┌──

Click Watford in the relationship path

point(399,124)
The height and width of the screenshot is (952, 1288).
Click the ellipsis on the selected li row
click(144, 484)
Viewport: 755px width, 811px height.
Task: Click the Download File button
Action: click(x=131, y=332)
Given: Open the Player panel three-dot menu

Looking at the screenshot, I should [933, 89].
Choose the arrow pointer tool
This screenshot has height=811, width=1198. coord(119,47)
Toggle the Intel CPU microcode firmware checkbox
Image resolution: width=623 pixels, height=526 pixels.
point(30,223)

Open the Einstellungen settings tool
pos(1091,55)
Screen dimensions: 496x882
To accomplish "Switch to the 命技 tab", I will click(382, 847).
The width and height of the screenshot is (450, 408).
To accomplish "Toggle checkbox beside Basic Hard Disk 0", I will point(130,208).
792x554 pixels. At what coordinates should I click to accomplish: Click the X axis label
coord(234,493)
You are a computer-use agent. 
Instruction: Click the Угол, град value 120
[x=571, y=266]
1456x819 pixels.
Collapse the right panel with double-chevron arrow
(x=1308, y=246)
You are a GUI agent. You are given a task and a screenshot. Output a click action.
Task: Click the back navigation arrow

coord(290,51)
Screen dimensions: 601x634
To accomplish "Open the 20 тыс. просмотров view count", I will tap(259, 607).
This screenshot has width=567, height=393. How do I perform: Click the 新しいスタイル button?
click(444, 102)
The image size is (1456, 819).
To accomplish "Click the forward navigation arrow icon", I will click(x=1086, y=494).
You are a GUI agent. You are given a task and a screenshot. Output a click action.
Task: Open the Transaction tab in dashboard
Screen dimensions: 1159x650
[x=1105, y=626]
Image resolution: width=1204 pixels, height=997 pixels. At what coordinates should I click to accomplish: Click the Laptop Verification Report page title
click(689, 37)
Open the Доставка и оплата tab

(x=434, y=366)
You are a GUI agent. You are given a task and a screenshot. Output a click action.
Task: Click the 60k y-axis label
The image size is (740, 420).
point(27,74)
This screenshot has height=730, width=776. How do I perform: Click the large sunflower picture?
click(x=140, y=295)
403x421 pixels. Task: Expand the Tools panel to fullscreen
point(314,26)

└──

:: Exercise ::
Retype, in the same exact form, the lines of the material above from the line holding "Instruction: Click the Угол, град value 120" through the line holding "Screen dimensions: 601x634".

:: Written answer ::
Instruction: Click the Угол, град value 120
[x=571, y=266]
1456x819 pixels.
Collapse the right panel with double-chevron arrow
(x=1308, y=246)
You are a GUI agent. You are given a task and a screenshot. Output a click action.
Task: Click the back navigation arrow

coord(290,51)
Screen dimensions: 601x634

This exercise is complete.